──────── Excerpt provided

There’s no denying the popularity of blogs, especially those dedicated to fashion. With page views well into the millions and legions – hundreds, even thousands – of fans and loyal followers, it isn’t surprising that some favorite bloggers have catapulted into the limelight. Many have turned their blogs into lucrative brand names and businesses. They sit and mingle with the mighty editrixes of glossy magazines at the front row of fashion weeks all over the world.
As print publishing goes the way of typewriters, blogs continue to magnify their influence in the fashion industry – the new fashion authorities and magazines, if you will. Advertisers and brands understand the immense marketing potential of working with a blog – they can get an immediate response through a simple post in addition to possible sales.
Take, for instance, Swedish blogger Elin Kling of Style by Kling. Not only has she created her own magazine dubbed, Style By, she has collaborated with H&M and designed capsule collections that have sold out within a matter of hours. Designer Amy Smilovic of Tibi also tapped Kling to style their fashion show last season. Did I mention she has her own clothing line called NOWHERE? What hasn’t this lady done?
Although many up and coming bloggers dream of reaching the ranks of Fashion Toast, BryanBoy, The Blonde Salad, Style Scrapbook, Atlantic-Pacific, The Glamourai, et al., there has been a growing backlash in regards to the fashion blogger lifestyle.
Sites like GOMI have become breeding grounds for negative commentary about the very blogs that we are all familiar with. Terms like shallow, vapid, and fake are common.
A few excerpts: The Good, The Bad, The Ugly
About Chloe of Chloe Conspiracy: “I can’t relate to Chloe Conspiracy much (I’m not petite, and I don’t do a lot of designer clothing/shoes unless it’s on mega-sale), but I find her adorable. In her ‘about’ section, she has this funny video/gif of her shoes changing every second. She clearly has a sense of humor about herself, and I appreciate that in a blogger.”
About Blair Eadie (Atlantic-Pacific) and Casey: “Casey snapped a few pics of Blair, and then they discussed anti-aging potions and the power of sunglasses/not smiling over cocktails later. Why would they discuss that, you ask? Because somewhere between taking off her ubiquitous sunglasses and actually smiling for a photo instead of faux-pouting, Atlantic-Pacific morphed into Mary Rambin’s Aunt Blair. I’ll drink to that. A votre sante! *nose in air”.

────────────────
──────── Record extracts

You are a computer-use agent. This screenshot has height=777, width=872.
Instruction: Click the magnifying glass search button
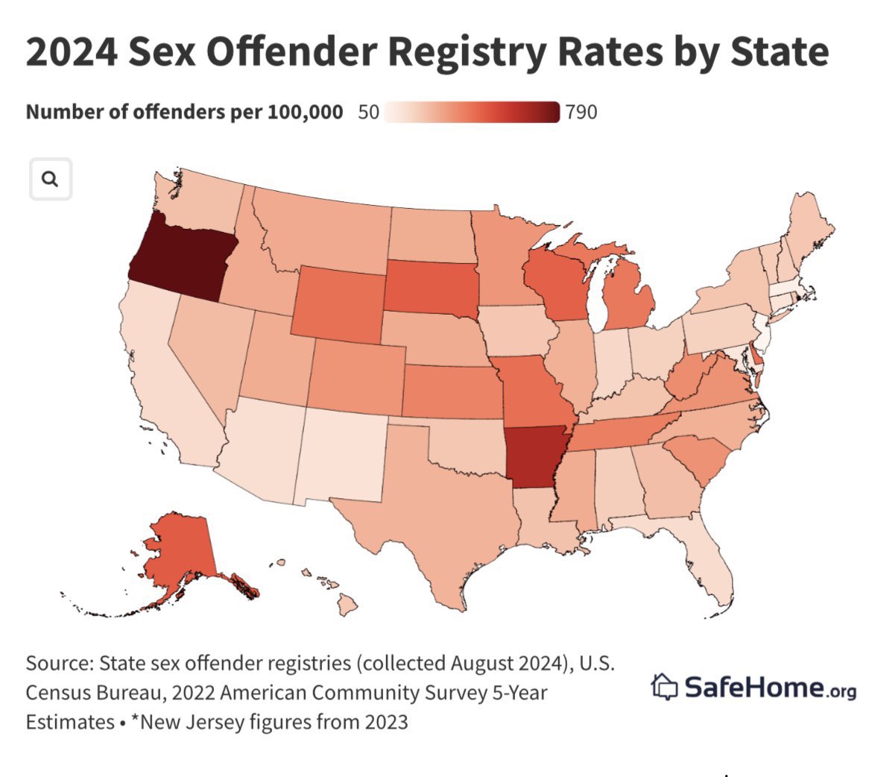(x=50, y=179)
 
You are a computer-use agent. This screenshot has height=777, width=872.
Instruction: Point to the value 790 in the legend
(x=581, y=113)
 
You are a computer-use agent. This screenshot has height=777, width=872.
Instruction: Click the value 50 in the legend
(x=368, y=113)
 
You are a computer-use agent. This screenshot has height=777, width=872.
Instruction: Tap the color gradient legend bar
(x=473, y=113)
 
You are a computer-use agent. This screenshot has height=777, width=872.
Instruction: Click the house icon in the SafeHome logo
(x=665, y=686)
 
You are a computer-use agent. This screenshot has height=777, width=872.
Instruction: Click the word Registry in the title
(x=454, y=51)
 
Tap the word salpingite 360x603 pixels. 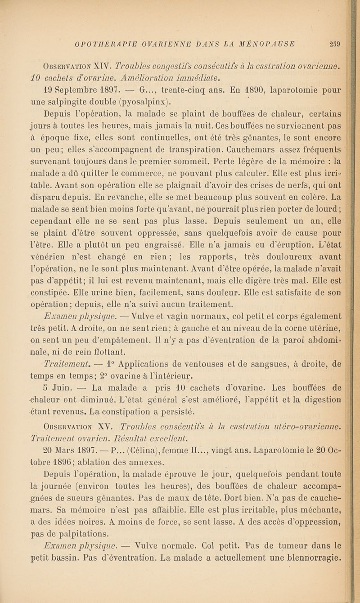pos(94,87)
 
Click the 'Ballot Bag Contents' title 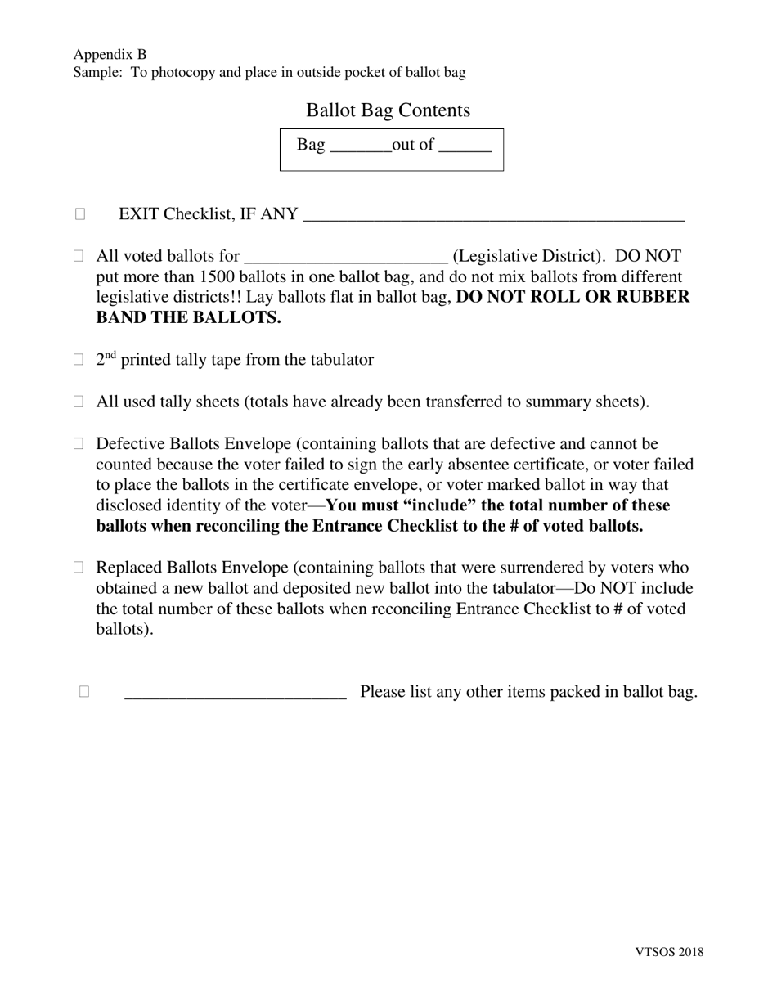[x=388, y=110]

────────────────

▶ **Exercise task A**: In the article on fashion bloggers, what is the name of Elin Kling's own clothing line?
▶ **Exercise task B**: Copy word for word the stretch of the fashion blogger article that opens with the words containing "Sites like GOMI" and closes with "fake are common.".
▶ **Exercise task C**: Carry on the article about fashion bloggers from the point where it stops.

▶ **Written answer A**: NOWHERE

▶ **Written answer B**:
Sites like GOMI have become breeding grounds for negative commentary about the very blogs that we are all familiar with. Terms like shallow, vapid, and fake are common.

▶ **Written answer C**:
About Emily of Cupcakes & Cashmere: “178 comments on that lackluster bedroom post, and all but maybe 10 have linked back to themselves after leaving a vapid “love it!!!!!!” I wonder if she ever feels like her blog is just a forum for other social-climbing bloggers to springboard into marginal fame of their own. Actually, on second thought, I doubt it bothers her. Hits are hits in the eyes of sponsors, I suppose.”
The controversy regarding Jane Aldridge, the blogger behind Sea of Shoes, has added fuel to the fire. Many have questioned and ridiculed her parents’ “investment” of $70,000 towards her blog to keep the supply of – what else – shoes coming. There are several forums on GOMI (some dedicated entirely to “fashion bloggers we love to hate”) that want to know how, exactly, do fashion bloggers have all this money to spend on pricey designer clothing.
Some have attributed it to bloggers being born rich and privileged, while others believe bloggers have sugar daddies of some sort. Such topics have expanded to the resentment readers feel from following popular blogs. There’s this need of keeping up and remaining trendy by buying whatever the blogger is wearing or collaging on to their wish lists.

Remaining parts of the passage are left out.